Pour une vision prospective collaborative des métiers de demain dans la culture

[Re]connaissance
Yves-Armel Martin

Si l’on en croit ceux qui affirment que les jeunes générations changeront 10 fois d’emploi au cours de leur vie et ceux qui prophétisent que « 85% des métiers de 2030 n’existent pas actuellement »1, il semble que notre représentation d’une carrière professionnelle soit appelée à se transformer profondément.

Les questions de ressources humaines, de gestion des compétences sont des sujets qui s’inscrivent dans des temps longs. D’une part, parce que les organisations ne se transforment pas rapidement : sans contraintes extérieures fortes, elles tendent à s’entretenir et se répliquer à l’identique ; d’autre part, parce que la gestion des compétences touche à la formation initiale et à la formation continue ainsi qu’aux référentiels hiérarchiques, financiers et sociaux. Ce sont des générations entières qui sont formées puis évaluées suivant des normes relativement stables.

Si ceci doit être remis en cause, il y a urgence à construire au plus tôt une vision partagée de ce que pourraient être ces avenirs professionnels afin de les préparer s’ils sont incontournables ou bénéfiques et de chercher à les éviter s’ils sont néfastes. C’est important collectivement, mais aussi pour chaque individu car, à titre personnel, cela prend du temps de trouver sa voie et de se construire professionnellement.

Les métiers de la culture devraient être touchés au même titre que les autres, mais chaque domaine ayant ses spécificités, les conséquences ne seront pas les mêmes. Il semble utile d’observer les principales causes de cette transformation annoncée des métiers pour en mesurer l’impact dans les différents secteurs et métiers culturels.

Voici quelques pistes :

La plus grande cause de modification des métiers et de notre organisation professionnelle et sociale sera environnementale. Les défis du climat, de la pollution et l’effondrement de la biodiversité vont « dynamiter » le bas de la pyramide de Maslow2 de chaque individu, de chaque organisation et devenir le premier de ses soucis. Aujourd’hui, le critère financier est le premier, l’économie dirigeant la plupart de nos actions. En effet, dans le secteur culturel comme dans les autres, aucune décision ne se prend sans être orientée par des aspects économiques. Demain, les aspects écologiques seront primordiaux. Toute décision, toute action sera relue sous l’angle de son empreinte écologique. Chacun sera touché dans ses habitudes, rituels et pratiques personnelles et professionnelles, mais, dans toute organisation d’une certaine taille, il y aura aussi des fonctions, et donc des métiers, dédiés à ces questions.

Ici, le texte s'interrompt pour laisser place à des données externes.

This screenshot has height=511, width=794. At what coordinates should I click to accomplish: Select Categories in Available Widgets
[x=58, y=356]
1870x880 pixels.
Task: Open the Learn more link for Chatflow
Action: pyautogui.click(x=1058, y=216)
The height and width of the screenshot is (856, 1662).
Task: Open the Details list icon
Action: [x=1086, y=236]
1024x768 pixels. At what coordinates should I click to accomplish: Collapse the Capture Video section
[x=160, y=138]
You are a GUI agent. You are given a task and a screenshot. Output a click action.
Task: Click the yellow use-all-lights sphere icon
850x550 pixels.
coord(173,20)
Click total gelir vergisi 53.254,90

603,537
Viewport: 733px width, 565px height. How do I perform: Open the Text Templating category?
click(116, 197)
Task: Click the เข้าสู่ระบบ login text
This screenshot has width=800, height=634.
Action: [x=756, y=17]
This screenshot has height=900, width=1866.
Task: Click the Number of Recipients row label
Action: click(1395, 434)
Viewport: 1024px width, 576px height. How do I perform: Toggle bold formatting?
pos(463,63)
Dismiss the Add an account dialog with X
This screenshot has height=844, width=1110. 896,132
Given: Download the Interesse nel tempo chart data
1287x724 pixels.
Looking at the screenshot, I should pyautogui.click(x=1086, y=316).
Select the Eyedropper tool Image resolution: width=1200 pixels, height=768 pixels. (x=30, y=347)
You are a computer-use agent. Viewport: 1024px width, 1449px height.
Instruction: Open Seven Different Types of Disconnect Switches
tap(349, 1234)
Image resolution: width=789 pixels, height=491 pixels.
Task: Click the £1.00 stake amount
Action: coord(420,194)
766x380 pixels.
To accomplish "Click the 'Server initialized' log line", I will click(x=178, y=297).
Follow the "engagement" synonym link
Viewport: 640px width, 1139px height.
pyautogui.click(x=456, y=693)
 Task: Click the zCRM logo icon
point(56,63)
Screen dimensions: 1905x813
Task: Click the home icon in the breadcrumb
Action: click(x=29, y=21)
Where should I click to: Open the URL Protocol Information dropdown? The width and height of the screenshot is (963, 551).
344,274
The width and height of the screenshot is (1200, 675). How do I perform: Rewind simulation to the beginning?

La deuxième cause est liée à la sortie du modèle industriel qui organise encore notre société par la spécialisation : la chaîne de valeur est découpée en sous-parties où chacun exerce son expertise. Plus la complexité augmente, plus on segmente finement les savoirs et les fonctions. Pour de nombreuses activités humaines, ce modèle n’est plus opérant (et pourtant, regardez comment est conçu encore aujourd’hui un collège : c’est une chaîne de montage où des cohortes de 30 individus passent par séquences de 55 minutes entre les mains d’experts en géographie, mathématiques, espagnol… comme s’il s’agissait simplement d’agréger des connaissances extrêmement précises). De nouveaux modes d’organisations apparaissent, plus agiles et plus collaboratifs, accueillant la complexité des systèmes. La plupart des organigrammes sont profondément incompatibles avec de telles approches qui décloisonnent, hybrident les disciplines et valorisent davantage les savoir-être que les expertises. Quand, par exemple, des bibliothèques tiers-lieux accueillent dès à présent des ateliers collaboratifs de recherche d’emploi ou de Scrabble en anglais cela questionne le référentiel de compétences du métier de documentaliste-bibliothécaire…

Un troisième facteur est l’arrivée de technologies, très largement diffusées et accessibles économiquement, qui rempliront plus efficacement certaines tâches humaines. Ce sont toutes les technologies de la robotique pour les emplois manuels répétitifs et de l’intelligence artificielle pour les tâches intellectuelles liées au traitement de l’information. Beaucoup de métiers seront augmentés par ces technologies et les plus industrialisés seront remplacés. Dans le domaine de la culture, certaines industries culturelles mises à part, on opère plutôt sur de petites échelles, avec une forte prédominance de la relation humaine, et donc des métiers qui ne seront pas remplacés mais, pour certains, réinventés par l’utilisation de ces outils. Les métiers de régie, de classification, de réservation et relation client, de suivi de production et même l’éducation artistique ainsi que la médiation culturelle seront touchés. Ces technologies ouvrent aussi de nouveaux domaines d’activités et de nouveaux champs de valorisation des compétences culturelles et artistiques. Prenons l’exemple de l’intelligence artificielle : un algorithme apprenant ne se programme plus, il s’éduque (on est d’accord, je simplifie quelque peu…). C’est pourquoi, en complément de programmeurs et de data-scientists, les grandes entreprises qui développent ces outils recrutent aujourd’hui des écrivains, des artistes, des psychologues… Dans les musées, nous verrons certainement des médiateurs culturels éduquer quotidiennement des robots conversationnels pour renouveler leur discours, surprendre le visiteur et éviter l’accumulation de platitudes.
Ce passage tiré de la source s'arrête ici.